Putting a hook where I'm suggesting would require some minor refactoring like calling read_http_request() in handler() before handshake() instead of inside handshake().

aaugustin commented 7 years ago

Yes, I think a hook on the server-side just before handshake would be appropriate.

Perhaps that hook should replace get_response_status, perhaps not.

I may have strong opinions about the API we choose :-)

cjerdonek commented 7 years ago

The way I did it was to add a pre_handshake() method containing the boilerplate, but the hook is still get_response_status() (called by pre_handshake()).

cjerdonek commented 7 years ago

Just to clarify, the patch I posted in PR #202 keeps the API exactly the same as before. All it changes is when get_response_status() is called, namely before handshake() instead of during.

The patch also moves the bits in handshake() that aren't specific to websockets to be called before handshake(). This way get_response_status() can access the same general attributes as before like path, origin, etc. Moving these bits has the additional benefit of simplifying handshake() and making it responsible only for the websocket-specific logic.

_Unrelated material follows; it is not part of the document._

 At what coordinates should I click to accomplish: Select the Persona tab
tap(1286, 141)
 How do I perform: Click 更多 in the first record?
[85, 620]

I will finish adding a couple tests to PR #202. Documentation changes should I think wait until after PR #199 is committed, because the changes would be on top of that (and appear to be minimal, from what I can tell, since the patch doesn't change the API). Thanks!

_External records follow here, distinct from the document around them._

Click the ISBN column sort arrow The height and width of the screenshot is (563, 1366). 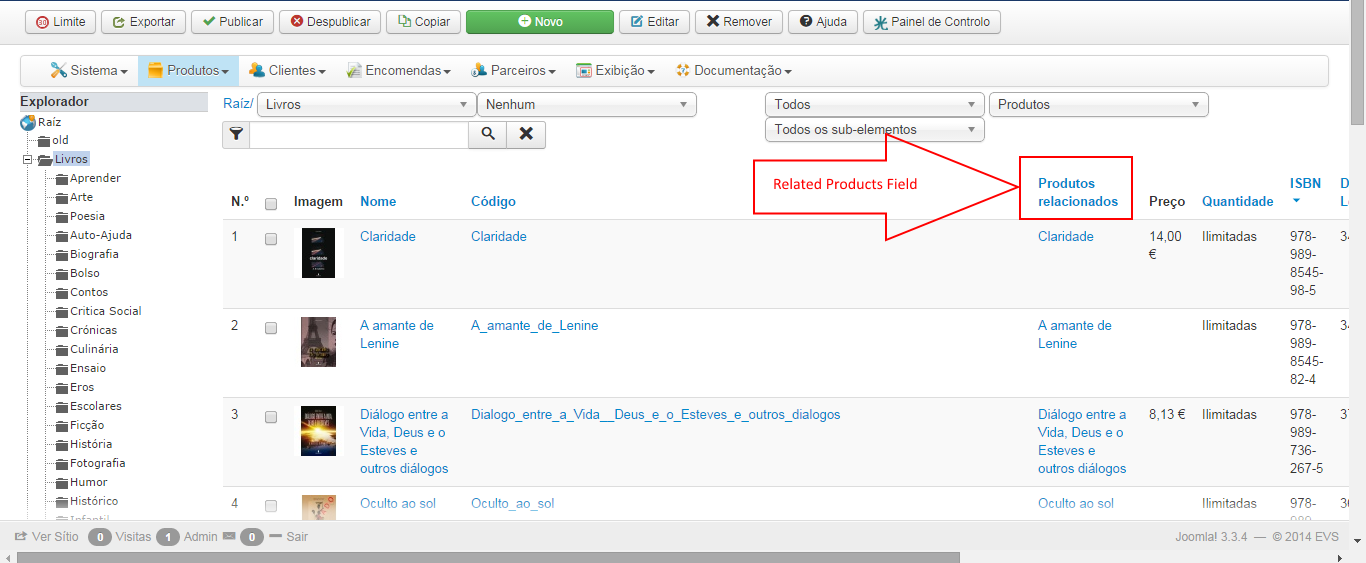1297,201
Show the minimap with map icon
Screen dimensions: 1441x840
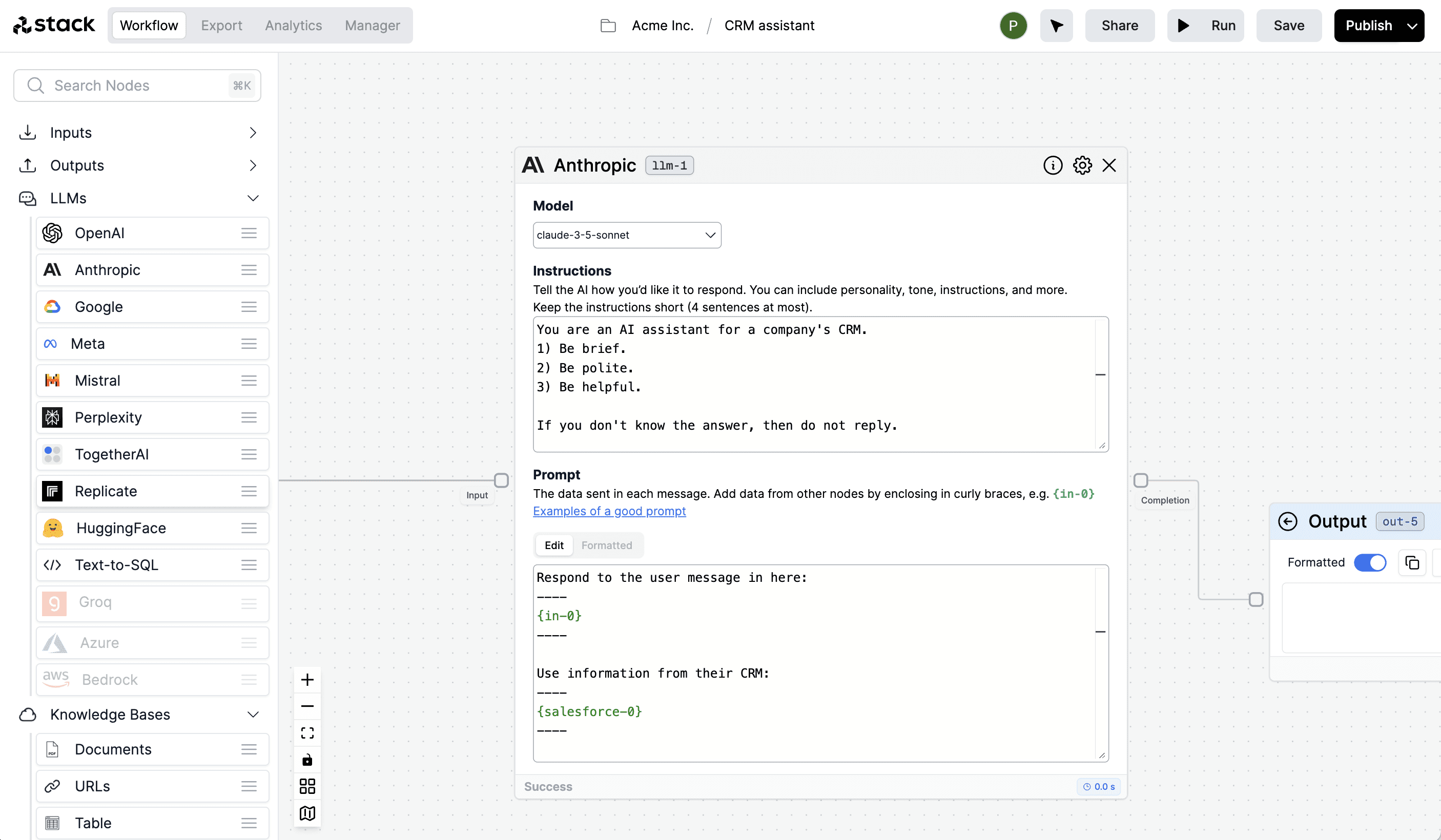pos(307,813)
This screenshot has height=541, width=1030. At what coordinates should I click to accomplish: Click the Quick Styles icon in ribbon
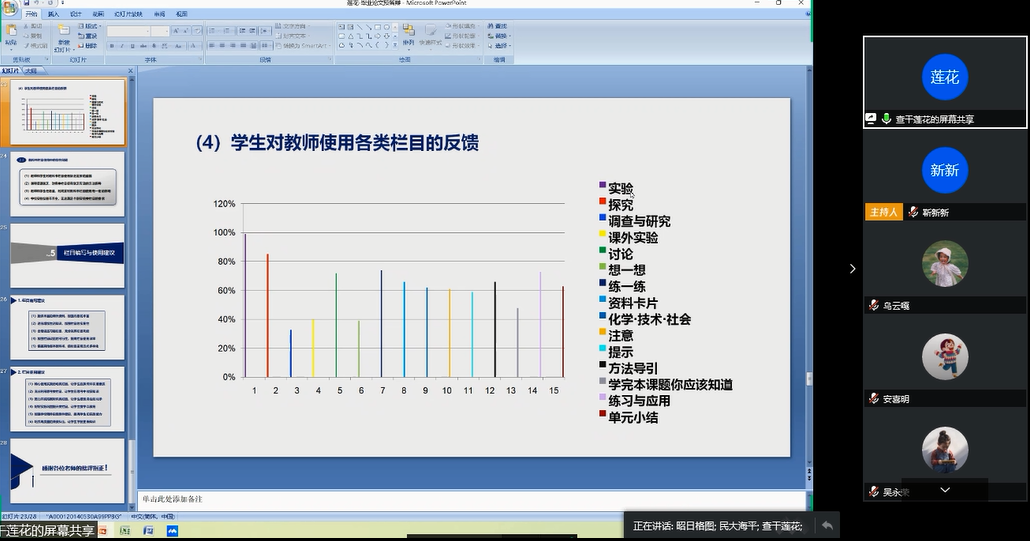click(x=431, y=36)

[Edit: correction, there is a slight change to the API in the PR, namely with what get_response_status() should return.]

aaugustin commented 7 years ago

Given the very large overlap between the goals of get_response_status() and the extension point discussed here, I think it makes sense to change get_response_status() into a more generic API, which I drafted in #248 with a new API: process_request(). Dropping the get_response_status() keeps things simple.

process_request() only has access to path (== self.path) and request_headers (== self.request_headers). It may also poke into self.raw_request_headers if needed. That's sufficient to access origin with self.request_headers['Origin'] if needed.

I agree with postponing the documentation changes to #199, after we make a decision on the API.

aaugustin commented 7 years ago

Everyone who contributed to this issue: thanks for you inputs; can you comment on #248 to tell me if it solves your use case? Thanks!